Hello.

[Do not blindly apply patches from this e-mail! They mutually exclusive, and I don't have a firm opinion which one of them is correct.]

Today I tried to improve the existing module-virtual-surround-sink (but the same issue also affects the IIR-based rewrite that is still sitting on my laptop). The problem is: the current normalization code does not do what it is designed to do. The module clips on some testcases. Let me copy-paste the problematic code for easy discussion.

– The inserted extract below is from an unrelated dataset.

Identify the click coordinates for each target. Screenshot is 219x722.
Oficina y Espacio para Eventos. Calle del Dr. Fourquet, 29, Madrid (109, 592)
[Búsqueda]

    /* normalize hrir to avoid clipping */
    hrir_max = 0;
    for (i = 0; i < u->hrir_samples; i++) {
        hrir_sum = 0;
        for (j = 0; j < u->hrir_channels; j++)
            hrir_sum += fabs(u->hrir_data[i * u->hrir_channels + j]);

        if (hrir_sum > hrir_max)
            hrir_max = hrir_sum;
    }
    if (hrir_max > 1) {
        for (i = 0; i < u->hrir_samples; i++) {
            for (j = 0; j < u->hrir_channels; j++)
                u->hrir_data[i * u->hrir_channels + j] /= hrir_max * 1.2;
        }
    }

And here is where clipping (i.e. sum_left or sum_right becoming > 1.0) can happen:

        sum_right = 0;
        sum_left = 0;

        /* fold the input buffer with the impulse response */
        for (j = 0; j < u->hrir_samples; j++) {
            for (k = 0; k < u->channels; k++) {
current_sample = u->input_buffer[((u->input_buffer_offset + j) % u->hrir_samples) * u->channels + k];

sum_left += current_sample * u->hrir_data[j * u->hrir_channels + u->mapping_left[k]]; sum_right += current_sample * u->hrir_data[j * u->hrir_channels + u->mapping_right[k]];
            }
        }

So, basically, here is the "normalization" logic: for each HRIR sample, take the sum of all absolute values of HRIR channels at that time. Find the maximum of these sums. Divide that factor out, with an extra "fudge factor" of 1.2. Without the fudge factor, the corresponding explanation in terms of the second code fragment is: if a single-sample click is played simultaneously through all 5.1 channels, the output of the filter (sum_left or sum_right) should just reach 1.0 at its maximum. With hrir-kemar.wav from http://stuff.salscheider-online.de/hrir_kemar.tar.gz (mentioned in the original submission), this logic (including the fudge factor) divides the HRIR by 1.862.

What I don't understand is why "simultaneous click in all input channels" is considered at all.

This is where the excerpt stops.